# INPUT FOR THIS TASK
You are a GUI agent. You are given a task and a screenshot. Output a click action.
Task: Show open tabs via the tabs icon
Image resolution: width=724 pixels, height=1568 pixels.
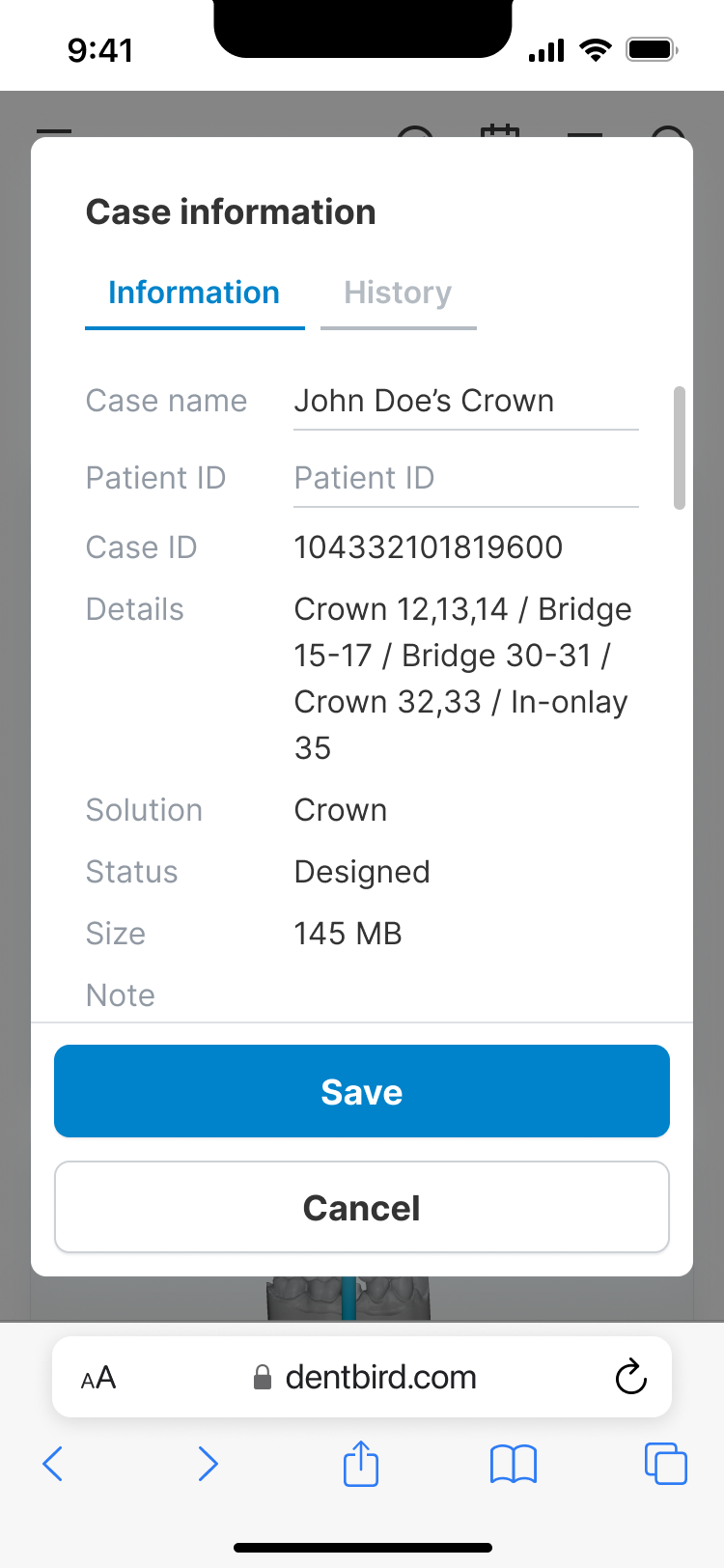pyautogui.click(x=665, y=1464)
==
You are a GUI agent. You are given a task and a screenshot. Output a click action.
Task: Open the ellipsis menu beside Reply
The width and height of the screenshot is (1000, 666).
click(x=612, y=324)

# EXERCISE TASK
Count the lines in the entries above that contain the string "height", with case counting, and reply with only the number.

# WRITTEN SOLUTION
2